__YOUR TASK__: How many lines in the records below hold the string "this"? Answer with the number alone.

[Collected data entries]
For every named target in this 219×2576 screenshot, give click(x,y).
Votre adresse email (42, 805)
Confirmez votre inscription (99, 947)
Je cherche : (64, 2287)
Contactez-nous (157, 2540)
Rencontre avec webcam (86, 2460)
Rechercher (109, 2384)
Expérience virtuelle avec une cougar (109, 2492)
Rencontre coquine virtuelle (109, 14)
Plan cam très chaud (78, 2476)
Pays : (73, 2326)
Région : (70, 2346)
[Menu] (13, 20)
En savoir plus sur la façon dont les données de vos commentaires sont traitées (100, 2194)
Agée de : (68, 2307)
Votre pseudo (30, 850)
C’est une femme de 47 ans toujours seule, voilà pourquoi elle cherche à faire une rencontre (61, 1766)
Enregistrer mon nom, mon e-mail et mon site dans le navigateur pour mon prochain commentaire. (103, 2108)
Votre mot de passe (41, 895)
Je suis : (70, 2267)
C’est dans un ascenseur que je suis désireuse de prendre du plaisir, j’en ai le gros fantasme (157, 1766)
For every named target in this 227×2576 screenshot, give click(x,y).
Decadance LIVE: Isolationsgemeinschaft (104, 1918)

__EXERCISE OUTPUT__: 2